Butler’s lips pursed in that old familiar way.

“What is it?”

“Nothing.”

“I know that look. You used to get it when you were hiding something. Like the time you let those horses Paw bought in Fayetteville get away because you didn’t latch the corral gate.”

Butler glanced around as if for reassurance, and leaned forward. He indicated the surgical case, and, voice low, said, “I think you’re going to be needing that soon. A Federal army is building at Pittsburg Landing on the Tennessee River about twenty-five miles north of here. Meanwhile our old friend Don Carlos Buell is marching his army to join Grant’s. We’re going to crush Grant before Buell can arrive. And that, brother, is information as privileged as what you told me about Sally Spears.”
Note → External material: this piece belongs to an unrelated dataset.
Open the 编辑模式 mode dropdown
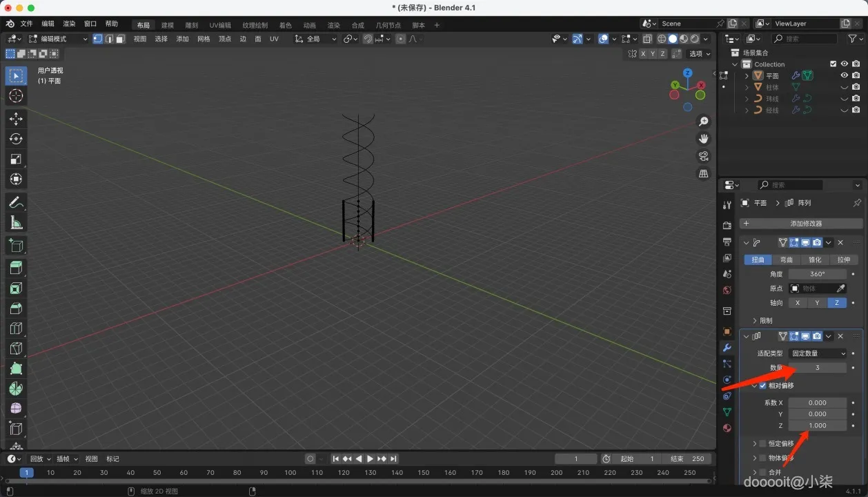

“And when is this happening?”

“We’re moving within days. If all goes according to plan, Grant’s army will be destroyed in the first week of April. Then we’ll catch Buell on the other side of the river, and send him reeling back in defeat. By the end of May, we should be back in Nashville, reestablishing our northern line. And, best of all, the British and French, seeing the Union take yet another licking, will grant recognition and protection to the Confederacy.”

“And you can come be my best man,” Doc said with finality.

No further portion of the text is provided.